"""
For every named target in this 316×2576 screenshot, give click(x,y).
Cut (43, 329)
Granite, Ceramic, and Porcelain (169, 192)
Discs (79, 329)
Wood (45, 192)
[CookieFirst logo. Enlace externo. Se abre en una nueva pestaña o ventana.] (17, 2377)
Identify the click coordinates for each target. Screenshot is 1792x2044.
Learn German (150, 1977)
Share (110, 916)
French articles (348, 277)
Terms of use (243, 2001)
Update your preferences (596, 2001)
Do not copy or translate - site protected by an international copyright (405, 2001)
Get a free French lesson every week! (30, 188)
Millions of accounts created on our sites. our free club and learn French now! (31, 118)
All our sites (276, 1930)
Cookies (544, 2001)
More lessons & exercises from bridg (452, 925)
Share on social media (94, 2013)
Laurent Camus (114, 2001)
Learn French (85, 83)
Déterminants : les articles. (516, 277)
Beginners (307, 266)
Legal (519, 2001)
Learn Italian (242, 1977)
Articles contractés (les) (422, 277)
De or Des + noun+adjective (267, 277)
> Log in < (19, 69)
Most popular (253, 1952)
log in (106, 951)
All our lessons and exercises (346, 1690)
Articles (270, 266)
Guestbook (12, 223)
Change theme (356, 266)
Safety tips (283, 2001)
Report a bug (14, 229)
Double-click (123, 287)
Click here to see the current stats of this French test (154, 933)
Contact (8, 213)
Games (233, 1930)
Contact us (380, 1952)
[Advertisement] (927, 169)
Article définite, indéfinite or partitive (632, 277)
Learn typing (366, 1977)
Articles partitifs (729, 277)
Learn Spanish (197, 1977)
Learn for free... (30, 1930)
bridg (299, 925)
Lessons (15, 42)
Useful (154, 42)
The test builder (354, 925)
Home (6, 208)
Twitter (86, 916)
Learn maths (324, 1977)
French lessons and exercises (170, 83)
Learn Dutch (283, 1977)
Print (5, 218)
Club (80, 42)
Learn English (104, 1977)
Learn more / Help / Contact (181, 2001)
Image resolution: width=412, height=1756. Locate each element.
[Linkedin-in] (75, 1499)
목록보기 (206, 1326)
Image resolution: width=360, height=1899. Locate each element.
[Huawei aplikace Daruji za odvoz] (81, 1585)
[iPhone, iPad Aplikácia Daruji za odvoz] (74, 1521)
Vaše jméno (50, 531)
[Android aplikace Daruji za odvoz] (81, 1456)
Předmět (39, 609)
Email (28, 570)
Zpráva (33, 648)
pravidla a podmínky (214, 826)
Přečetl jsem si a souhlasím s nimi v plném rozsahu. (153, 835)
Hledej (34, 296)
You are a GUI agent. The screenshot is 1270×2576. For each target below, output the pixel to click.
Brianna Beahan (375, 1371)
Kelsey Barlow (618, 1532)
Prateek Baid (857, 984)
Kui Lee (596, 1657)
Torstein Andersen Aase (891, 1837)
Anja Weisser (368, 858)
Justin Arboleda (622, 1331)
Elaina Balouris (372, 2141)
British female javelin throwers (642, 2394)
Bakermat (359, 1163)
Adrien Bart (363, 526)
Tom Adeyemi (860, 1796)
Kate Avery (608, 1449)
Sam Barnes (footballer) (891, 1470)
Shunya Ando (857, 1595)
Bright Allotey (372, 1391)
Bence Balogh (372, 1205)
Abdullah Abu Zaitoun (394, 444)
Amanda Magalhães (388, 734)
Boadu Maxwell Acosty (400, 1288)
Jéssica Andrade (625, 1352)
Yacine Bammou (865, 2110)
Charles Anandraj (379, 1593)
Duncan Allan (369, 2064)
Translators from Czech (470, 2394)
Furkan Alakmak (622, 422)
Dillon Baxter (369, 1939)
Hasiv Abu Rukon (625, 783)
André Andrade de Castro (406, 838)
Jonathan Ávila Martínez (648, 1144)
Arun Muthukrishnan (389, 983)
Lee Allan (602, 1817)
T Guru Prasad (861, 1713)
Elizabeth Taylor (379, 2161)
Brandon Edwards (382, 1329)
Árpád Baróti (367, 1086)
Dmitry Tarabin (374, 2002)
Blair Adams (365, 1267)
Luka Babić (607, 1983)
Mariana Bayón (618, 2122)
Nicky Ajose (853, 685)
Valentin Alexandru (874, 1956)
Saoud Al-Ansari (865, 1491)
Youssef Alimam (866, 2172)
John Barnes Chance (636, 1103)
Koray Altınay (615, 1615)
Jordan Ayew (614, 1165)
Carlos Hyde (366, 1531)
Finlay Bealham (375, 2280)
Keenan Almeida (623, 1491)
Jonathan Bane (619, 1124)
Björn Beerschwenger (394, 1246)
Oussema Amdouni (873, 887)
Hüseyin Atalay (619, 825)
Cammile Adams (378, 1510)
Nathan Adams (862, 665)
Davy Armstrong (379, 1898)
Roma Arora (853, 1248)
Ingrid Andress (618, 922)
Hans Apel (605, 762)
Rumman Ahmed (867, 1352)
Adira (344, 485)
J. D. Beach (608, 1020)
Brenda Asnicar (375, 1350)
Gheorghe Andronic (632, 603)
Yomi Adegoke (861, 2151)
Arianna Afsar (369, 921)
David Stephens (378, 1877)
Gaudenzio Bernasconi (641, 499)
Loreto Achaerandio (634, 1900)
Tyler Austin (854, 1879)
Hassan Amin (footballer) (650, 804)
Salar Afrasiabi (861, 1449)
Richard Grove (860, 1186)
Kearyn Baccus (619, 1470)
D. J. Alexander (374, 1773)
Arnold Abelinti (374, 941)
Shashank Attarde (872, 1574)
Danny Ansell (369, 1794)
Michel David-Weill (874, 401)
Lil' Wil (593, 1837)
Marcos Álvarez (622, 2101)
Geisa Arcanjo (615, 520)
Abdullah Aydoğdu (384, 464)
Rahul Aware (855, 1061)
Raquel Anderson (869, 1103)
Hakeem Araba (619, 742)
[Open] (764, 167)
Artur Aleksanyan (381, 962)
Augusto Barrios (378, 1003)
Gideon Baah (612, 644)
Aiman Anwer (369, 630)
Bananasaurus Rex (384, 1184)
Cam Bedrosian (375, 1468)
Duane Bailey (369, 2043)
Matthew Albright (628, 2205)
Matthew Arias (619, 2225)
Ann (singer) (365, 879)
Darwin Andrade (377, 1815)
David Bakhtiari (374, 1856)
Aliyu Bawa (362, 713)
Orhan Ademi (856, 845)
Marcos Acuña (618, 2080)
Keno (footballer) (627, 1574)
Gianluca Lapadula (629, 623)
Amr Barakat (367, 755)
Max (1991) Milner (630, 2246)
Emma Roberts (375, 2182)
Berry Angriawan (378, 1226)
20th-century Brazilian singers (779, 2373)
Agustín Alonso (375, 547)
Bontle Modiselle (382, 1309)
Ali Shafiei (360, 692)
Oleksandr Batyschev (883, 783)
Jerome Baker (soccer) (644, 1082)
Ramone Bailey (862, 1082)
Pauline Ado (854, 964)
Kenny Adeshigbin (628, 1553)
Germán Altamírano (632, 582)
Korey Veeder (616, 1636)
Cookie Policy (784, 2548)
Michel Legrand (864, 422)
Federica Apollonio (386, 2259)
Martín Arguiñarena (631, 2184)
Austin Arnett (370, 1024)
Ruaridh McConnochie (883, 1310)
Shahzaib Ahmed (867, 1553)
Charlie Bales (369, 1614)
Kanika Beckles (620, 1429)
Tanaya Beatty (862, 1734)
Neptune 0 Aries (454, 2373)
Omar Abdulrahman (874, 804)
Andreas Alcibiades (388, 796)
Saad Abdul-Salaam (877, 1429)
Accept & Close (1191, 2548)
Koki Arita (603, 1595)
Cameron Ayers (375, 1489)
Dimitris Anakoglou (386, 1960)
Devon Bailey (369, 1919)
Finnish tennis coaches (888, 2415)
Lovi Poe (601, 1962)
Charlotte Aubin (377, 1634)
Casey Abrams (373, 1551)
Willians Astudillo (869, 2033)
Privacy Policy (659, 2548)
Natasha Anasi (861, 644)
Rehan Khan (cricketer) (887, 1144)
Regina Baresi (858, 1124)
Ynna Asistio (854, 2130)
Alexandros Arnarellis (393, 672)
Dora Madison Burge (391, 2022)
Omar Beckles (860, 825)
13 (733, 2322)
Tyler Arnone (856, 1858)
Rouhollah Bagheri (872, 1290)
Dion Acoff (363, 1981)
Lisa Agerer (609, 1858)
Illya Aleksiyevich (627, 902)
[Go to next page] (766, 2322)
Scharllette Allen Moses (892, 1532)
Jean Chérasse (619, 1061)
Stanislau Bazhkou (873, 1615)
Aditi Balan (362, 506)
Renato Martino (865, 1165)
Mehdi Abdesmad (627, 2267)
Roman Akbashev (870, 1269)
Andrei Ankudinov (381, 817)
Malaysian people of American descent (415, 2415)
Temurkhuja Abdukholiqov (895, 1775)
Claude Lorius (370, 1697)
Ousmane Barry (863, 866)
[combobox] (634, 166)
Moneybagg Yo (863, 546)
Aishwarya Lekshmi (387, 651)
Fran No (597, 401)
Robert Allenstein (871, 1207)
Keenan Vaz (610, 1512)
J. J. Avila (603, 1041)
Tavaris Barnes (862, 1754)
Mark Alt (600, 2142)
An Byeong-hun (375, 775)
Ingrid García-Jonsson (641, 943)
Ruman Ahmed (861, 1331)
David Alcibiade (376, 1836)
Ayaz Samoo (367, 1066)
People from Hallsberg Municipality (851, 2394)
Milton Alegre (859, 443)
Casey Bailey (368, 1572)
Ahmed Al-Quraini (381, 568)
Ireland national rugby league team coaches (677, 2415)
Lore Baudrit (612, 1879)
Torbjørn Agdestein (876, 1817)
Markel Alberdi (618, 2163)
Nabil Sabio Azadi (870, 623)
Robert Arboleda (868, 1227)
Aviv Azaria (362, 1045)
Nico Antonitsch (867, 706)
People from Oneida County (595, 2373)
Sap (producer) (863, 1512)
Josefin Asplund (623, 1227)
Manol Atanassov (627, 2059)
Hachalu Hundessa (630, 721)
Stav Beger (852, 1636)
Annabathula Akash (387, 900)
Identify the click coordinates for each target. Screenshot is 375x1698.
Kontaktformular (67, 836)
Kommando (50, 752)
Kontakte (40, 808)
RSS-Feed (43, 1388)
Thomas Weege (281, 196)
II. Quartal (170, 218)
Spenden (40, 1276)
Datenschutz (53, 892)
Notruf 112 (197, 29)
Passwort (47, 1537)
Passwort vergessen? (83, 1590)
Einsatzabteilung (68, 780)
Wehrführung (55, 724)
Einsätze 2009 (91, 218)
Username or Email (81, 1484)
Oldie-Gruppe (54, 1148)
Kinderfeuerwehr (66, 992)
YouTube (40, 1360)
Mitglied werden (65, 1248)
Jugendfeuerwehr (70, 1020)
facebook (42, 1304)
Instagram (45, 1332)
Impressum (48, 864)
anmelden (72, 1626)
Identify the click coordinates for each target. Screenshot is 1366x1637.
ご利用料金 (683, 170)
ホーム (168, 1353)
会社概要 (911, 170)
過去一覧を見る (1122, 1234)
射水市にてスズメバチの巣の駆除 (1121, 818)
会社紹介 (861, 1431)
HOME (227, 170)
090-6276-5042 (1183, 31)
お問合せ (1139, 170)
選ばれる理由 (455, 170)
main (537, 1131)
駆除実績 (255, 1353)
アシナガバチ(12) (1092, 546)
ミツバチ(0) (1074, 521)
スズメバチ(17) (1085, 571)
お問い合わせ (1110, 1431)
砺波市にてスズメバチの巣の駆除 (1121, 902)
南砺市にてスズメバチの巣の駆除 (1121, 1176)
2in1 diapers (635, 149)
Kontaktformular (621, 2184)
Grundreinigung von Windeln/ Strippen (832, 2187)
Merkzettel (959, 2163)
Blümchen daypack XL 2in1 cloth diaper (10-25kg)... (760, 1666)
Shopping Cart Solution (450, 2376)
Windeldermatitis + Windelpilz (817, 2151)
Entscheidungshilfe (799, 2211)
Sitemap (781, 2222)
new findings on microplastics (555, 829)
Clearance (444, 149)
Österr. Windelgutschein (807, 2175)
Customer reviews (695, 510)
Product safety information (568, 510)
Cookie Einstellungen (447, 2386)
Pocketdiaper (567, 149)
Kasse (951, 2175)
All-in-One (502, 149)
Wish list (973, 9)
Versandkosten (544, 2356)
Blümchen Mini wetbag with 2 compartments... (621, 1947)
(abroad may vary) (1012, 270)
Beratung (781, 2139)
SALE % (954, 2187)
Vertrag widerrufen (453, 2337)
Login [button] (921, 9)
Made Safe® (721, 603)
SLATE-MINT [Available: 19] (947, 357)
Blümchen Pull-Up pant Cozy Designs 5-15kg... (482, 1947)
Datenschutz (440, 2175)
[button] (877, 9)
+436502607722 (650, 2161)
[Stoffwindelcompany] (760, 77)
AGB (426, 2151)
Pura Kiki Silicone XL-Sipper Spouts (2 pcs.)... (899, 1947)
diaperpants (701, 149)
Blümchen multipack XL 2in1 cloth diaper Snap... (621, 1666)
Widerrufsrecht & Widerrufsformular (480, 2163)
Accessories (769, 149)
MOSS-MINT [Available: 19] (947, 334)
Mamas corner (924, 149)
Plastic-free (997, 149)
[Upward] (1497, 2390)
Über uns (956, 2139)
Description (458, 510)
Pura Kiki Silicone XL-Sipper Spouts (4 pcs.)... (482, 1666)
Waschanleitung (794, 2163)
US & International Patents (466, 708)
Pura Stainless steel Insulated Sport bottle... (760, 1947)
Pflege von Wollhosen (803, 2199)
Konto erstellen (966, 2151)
"""
Assigned task: Your output should be an exact copy of the lines from the top of the listing above to the line with "Millions of accounts", both ends included.

Answer space:
For every named target in this 316×2576 screenshot, give click(x,y).
Cut (43, 329)
Granite, Ceramic, and Porcelain (169, 192)
Discs (79, 329)
Wood (45, 192)
[CookieFirst logo. Enlace externo. Se abre en una nueva pestaña o ventana.] (17, 2377)
Identify the click coordinates for each target. Screenshot is 1792x2044.
Learn German (150, 1977)
Share (110, 916)
French articles (348, 277)
Terms of use (243, 2001)
Update your preferences (596, 2001)
Do not copy or translate - site protected by an international copyright (405, 2001)
Get a free French lesson every week! (30, 188)
Millions of accounts created on our sites. our free club and learn French now! (31, 118)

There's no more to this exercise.